_The problem_
Write the listing out again verbatim, leaving nothing out.

_Provided data_
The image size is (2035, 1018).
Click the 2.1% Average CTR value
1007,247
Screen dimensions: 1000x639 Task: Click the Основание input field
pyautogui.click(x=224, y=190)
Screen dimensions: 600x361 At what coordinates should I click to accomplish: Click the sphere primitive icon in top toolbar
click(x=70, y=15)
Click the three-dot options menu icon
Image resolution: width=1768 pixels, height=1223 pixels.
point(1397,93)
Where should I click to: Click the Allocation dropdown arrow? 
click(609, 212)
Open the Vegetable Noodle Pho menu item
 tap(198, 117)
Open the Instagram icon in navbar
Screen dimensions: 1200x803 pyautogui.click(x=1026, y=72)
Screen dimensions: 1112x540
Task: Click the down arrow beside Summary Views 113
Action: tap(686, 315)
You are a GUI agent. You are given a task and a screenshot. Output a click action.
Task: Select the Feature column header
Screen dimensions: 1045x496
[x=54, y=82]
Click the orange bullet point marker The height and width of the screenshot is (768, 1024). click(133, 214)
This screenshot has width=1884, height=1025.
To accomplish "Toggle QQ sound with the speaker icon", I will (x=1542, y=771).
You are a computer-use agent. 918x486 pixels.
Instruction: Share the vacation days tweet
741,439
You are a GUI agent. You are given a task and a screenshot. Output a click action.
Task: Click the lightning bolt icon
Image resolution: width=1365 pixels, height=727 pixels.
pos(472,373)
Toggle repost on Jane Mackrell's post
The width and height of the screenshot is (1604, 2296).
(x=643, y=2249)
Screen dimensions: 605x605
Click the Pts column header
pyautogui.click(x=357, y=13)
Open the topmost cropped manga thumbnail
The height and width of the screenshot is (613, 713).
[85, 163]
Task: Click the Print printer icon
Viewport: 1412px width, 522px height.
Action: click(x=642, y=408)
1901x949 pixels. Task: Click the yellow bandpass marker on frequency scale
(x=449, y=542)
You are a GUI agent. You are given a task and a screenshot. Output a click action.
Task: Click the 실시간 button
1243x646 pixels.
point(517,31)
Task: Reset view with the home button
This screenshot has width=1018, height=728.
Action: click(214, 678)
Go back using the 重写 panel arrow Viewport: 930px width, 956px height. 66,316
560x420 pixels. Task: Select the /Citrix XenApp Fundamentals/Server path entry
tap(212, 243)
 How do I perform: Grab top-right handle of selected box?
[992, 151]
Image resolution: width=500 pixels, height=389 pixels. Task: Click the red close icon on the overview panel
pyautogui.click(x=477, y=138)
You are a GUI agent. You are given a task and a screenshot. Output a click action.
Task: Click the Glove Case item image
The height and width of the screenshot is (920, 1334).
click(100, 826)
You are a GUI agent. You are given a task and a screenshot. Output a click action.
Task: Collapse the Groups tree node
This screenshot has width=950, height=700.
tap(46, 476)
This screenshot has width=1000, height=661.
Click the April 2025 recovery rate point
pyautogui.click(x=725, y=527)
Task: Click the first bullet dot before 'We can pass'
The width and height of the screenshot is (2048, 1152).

_Exercise output_
The image size is (2035, 1018).
Click the 2.1% Average CTR value
1007,247
Screen dimensions: 1000x639 Task: Click the Основание input field
pyautogui.click(x=224, y=190)
Screen dimensions: 600x361 At what coordinates should I click to accomplish: Click the sphere primitive icon in top toolbar
click(x=70, y=15)
Click the three-dot options menu icon
Image resolution: width=1768 pixels, height=1223 pixels.
point(1397,93)
Where should I click to: Click the Allocation dropdown arrow? 
click(609, 212)
Open the Vegetable Noodle Pho menu item
 tap(198, 117)
Open the Instagram icon in navbar
Screen dimensions: 1200x803 pyautogui.click(x=1026, y=72)
Screen dimensions: 1112x540
Task: Click the down arrow beside Summary Views 113
Action: tap(686, 315)
You are a GUI agent. You are given a task and a screenshot. Output a click action.
Task: Select the Feature column header
Screen dimensions: 1045x496
[x=54, y=82]
Click the orange bullet point marker The height and width of the screenshot is (768, 1024). click(133, 214)
This screenshot has width=1884, height=1025.
To accomplish "Toggle QQ sound with the speaker icon", I will (x=1542, y=771).
You are a computer-use agent. 918x486 pixels.
Instruction: Share the vacation days tweet
741,439
You are a GUI agent. You are given a task and a screenshot. Output a click action.
Task: Click the lightning bolt icon
Image resolution: width=1365 pixels, height=727 pixels.
pos(472,373)
Toggle repost on Jane Mackrell's post
The width and height of the screenshot is (1604, 2296).
(x=643, y=2249)
Screen dimensions: 605x605
Click the Pts column header
pyautogui.click(x=357, y=13)
Open the topmost cropped manga thumbnail
The height and width of the screenshot is (613, 713).
[85, 163]
Task: Click the Print printer icon
Viewport: 1412px width, 522px height.
Action: click(x=642, y=408)
1901x949 pixels. Task: Click the yellow bandpass marker on frequency scale
(x=449, y=542)
You are a GUI agent. You are given a task and a screenshot. Output a click action.
Task: Click the 실시간 button
1243x646 pixels.
point(517,31)
Task: Reset view with the home button
This screenshot has width=1018, height=728.
Action: click(214, 678)
Go back using the 重写 panel arrow Viewport: 930px width, 956px height. 66,316
560x420 pixels. Task: Select the /Citrix XenApp Fundamentals/Server path entry
tap(212, 243)
 How do I perform: Grab top-right handle of selected box?
[992, 151]
Image resolution: width=500 pixels, height=389 pixels. Task: Click the red close icon on the overview panel
pyautogui.click(x=477, y=138)
You are a GUI agent. You are given a task and a screenshot. Output a click action.
Task: Click the Glove Case item image
The height and width of the screenshot is (920, 1334).
click(100, 826)
You are a GUI agent. You are given a task and a screenshot. Output a click action.
Task: Collapse the Groups tree node
This screenshot has width=950, height=700.
tap(46, 476)
This screenshot has width=1000, height=661.
Click the April 2025 recovery rate point
pyautogui.click(x=725, y=527)
Task: Click the first bullet dot before 'We can pass'
The width and height of the screenshot is (2048, 1152).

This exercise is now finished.